**Text to read:**
· · · · · · ·
FullSimplify[Abs[Cos[a]]*Sin[a]^2-Tan[a]^2/(Sec[a]^2)^(3/2),Element[
a,Reals]]

0

Note however that this is slightly problematic, since it is not
entirely  clear if according to  Mathematica's conventions the two
expressions Abs[Cos[a]]*Sin[a]^2 and Tan[a]^2/(Sec[a]^2)^(3/2) should
be considered equal when a is an integer multiple of Pi/2. Certainly
substituting such a value directly into the two expressions will not
produce the same output.

Andrzej Kozlowski

On 23 Aug 2006, at 13:16, Kai Gauer wrote:

> When Mathematica does its simplifications, is there a method to
> specify for a functional  type of return value, rather than just an
> equation that matches the way that Mathematica returns its numerical
> sign choice approximations? ie is it possible to set up rules that
> FullSimplify can act on to try and write the result in the form:
>
> ((\[PlusMinus*1])*Cos[a])*Sin[a]^2,
>
> rather than the two distinct partial solutions which are given below?
· · · · · · ·
**Dataset extract:**
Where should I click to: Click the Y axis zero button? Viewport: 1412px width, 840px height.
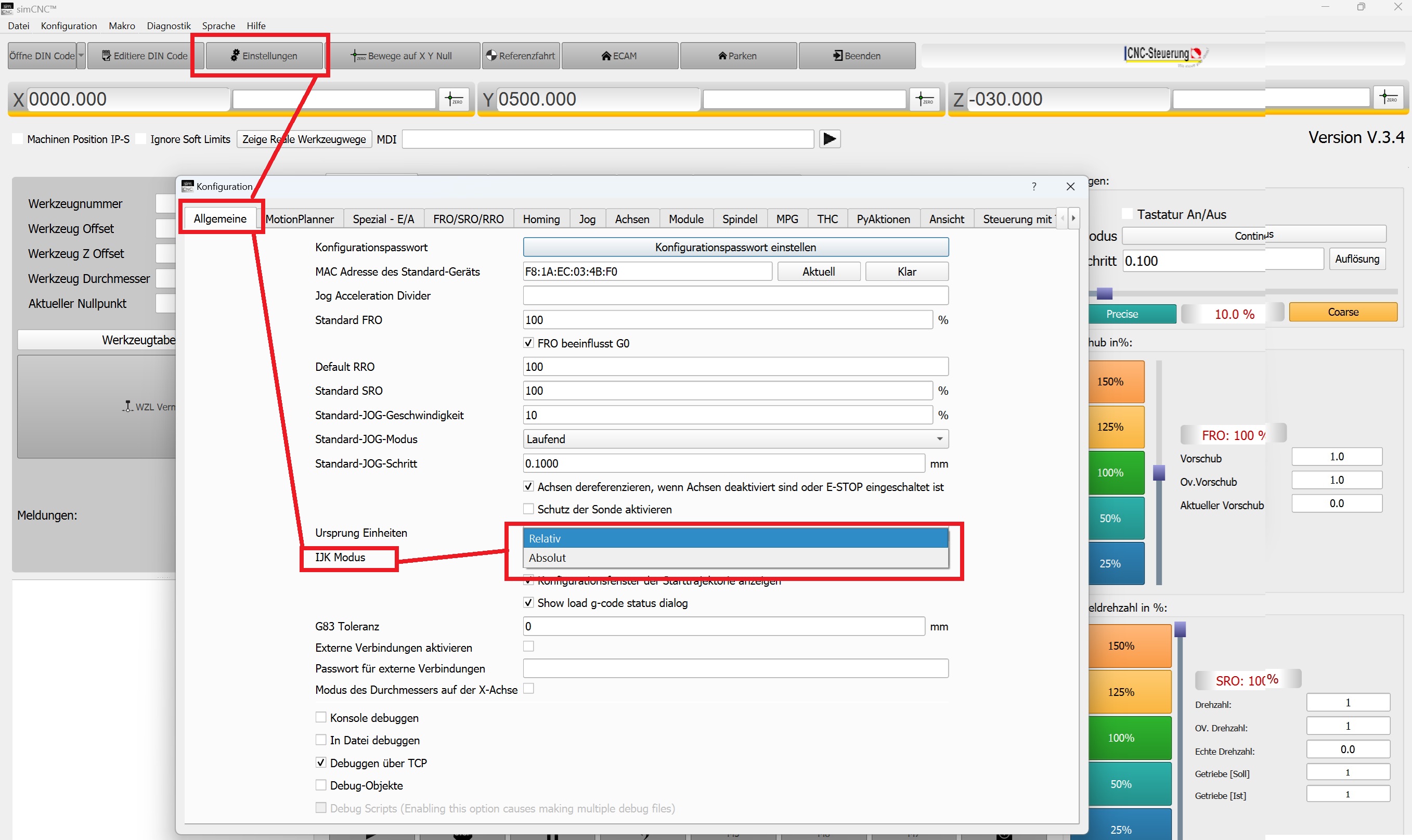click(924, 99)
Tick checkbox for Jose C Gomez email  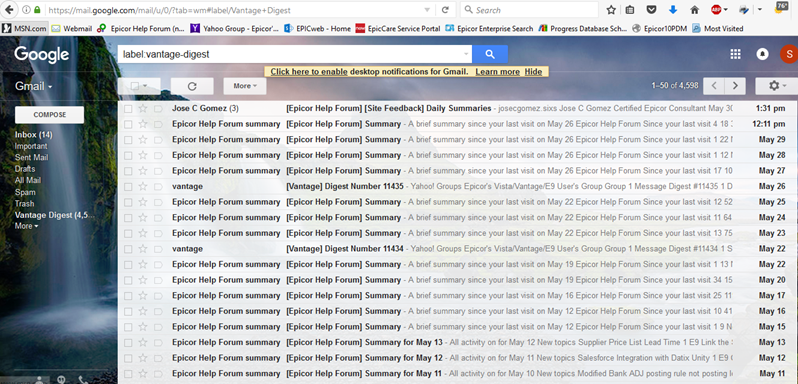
· · · · · · ·
**Written problem A:**
Answer these questions from the FullSimplify thread:
(i) What output does the FullSimplify command at the top give?
(ii) For which values of a is it unclear whether the two expressions should be considered equal?
(iii) On what date did Kai Gauer write the quoted message?
**Written problem B:** Transcribe everything in the FullSimplify thread from "On 23 Aug 2006, at" down to "are given below?".
**Written problem C:** Rewrite the paragraph of the FullSimplify thread that begins "Note however that this is slightly problematic" in fewer words, keeping its main facts.

**Finished answer A:**
(i) 0
(ii) When a is an integer multiple of Pi/2.
(iii) 23 Aug 2006

**Finished answer B:**
On 23 Aug 2006, at 13:16, Kai Gauer wrote:

> When Mathematica does its simplifications, is there a method to
> specify for a functional  type of return value, rather than just an
> equation that matches the way that Mathematica returns its numerical
> sign choice approximations? ie is it possible to set up rules that
> FullSimplify can act on to try and write the result in the form:
>
> ((\[PlusMinus*1])*Cos[a])*Sin[a]^2,
>
> rather than the two distinct partial solutions which are given below?

**Finished answer C:** This is slightly problematic. By Mathematica's conventions, it is not entirely clear whether Abs[Cos[a]]*Sin[a]^2 and Tan[a]^2/(Sec[a]^2)^(3/2) should count as equal when a is an integer multiple of Pi/2. Substituting such a value directly into the two expressions will not produce the same output.